[jira] [Comment Edited] (KAFKA-3511) Provide built-in aggregators sum() and avg() in Kafka Streams DSL

2016-04-11 Thread Michael Noll (JIRA)

[ 
https://issues.apache.org/jira/browse/KAFKA-3511?page=com.atlassian.jira.plugin.system.issuetabpanels:comment-tabpanel=15235113#comment-15235113
 ] 

Michael Noll edited comment on KAFKA-3511 at 4/11/16 1:54 PM:
--

PS: As [~guozhang] hinted at, we should also keep in mind that preferably we 
build an API that is pleasant to use in both Java 7 and Java 8+ (notably with 
lambdas).  Perhaps the work on this ticket means that we should take a step 
back and look at the state of the current API again and before we introduce 
possible changes because of the additions of this ticket.


was (Author: miguno):
PS: As [~guozhang] hinted at, we should also keep in mind that preferably we 
build an API that is pleasant to use in both Java 7 and Java 8 (notably with 
lambdas).  Perhaps the work on this ticket means that we should take a step 
back and look at the state of the current API again and before we introduce 
possible changes because of the additions of this ticket.

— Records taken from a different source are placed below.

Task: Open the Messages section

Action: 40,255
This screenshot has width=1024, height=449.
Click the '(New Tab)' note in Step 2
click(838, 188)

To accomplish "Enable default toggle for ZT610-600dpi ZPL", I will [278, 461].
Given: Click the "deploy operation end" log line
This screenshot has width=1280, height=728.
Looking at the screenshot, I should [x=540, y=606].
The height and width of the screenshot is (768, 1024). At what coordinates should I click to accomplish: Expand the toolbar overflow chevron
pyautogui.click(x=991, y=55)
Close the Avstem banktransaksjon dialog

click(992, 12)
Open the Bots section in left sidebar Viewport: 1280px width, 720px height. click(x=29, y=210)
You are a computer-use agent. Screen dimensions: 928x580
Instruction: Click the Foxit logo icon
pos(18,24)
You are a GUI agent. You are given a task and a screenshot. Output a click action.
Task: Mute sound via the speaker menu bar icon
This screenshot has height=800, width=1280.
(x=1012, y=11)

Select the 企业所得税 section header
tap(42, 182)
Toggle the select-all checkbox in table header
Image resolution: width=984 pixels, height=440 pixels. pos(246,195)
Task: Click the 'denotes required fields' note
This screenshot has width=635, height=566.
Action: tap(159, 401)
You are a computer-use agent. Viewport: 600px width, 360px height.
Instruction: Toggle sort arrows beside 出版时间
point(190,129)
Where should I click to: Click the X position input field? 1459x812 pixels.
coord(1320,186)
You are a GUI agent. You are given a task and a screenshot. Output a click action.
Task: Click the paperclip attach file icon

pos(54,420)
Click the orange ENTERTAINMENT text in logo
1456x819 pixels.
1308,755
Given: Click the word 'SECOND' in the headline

> Provide built-in aggregators sum() and avg() in Kafka Streams DSL
> -
>
> Key: KAFKA-3511
> URL: https://issues.apache.org/jira/browse/KAFKA-3511
> Project: Kafka
>  Issue Type: Bug
>  Components: streams
>Reporter: Guozhang Wang
>  Labels: api, newbie
> Fix For: 0.10.0.0
>
>
> Currently we only have one built-in aggregate function count() in the Kafka 
> Streams DSL, but we want to add more aggregation functions like sum() and 
> avg().



--
This message was sent by Atlassian JIRA
(v6.3.4#6332)


[jira] [Comment Edited] (KAFKA-3511) Provide built-in aggregators sum() and avg() in Kafka Streams DSL

2016-04-11 Thread Michael Noll (JIRA)

[ 
https://issues.apache.org/jira/browse/KAFKA-3511?page=com.atlassian.jira.plugin.system.issuetabpanels:comment-tabpanel=15234770#comment-15234770
 ] 

Michael Noll edited comment on KAFKA-3511 at 4/11/16 9:08 AM:
--

Hmm.  I'd prefer an API that allows me to write:

* {{stream.max()}} rather than
* {{stream.aggregate(new Max())}}

That said I think we are talking about two related but different questions:

1. Which aggregations do we provide out of the box?
2. How do we expose these built-in aggregations?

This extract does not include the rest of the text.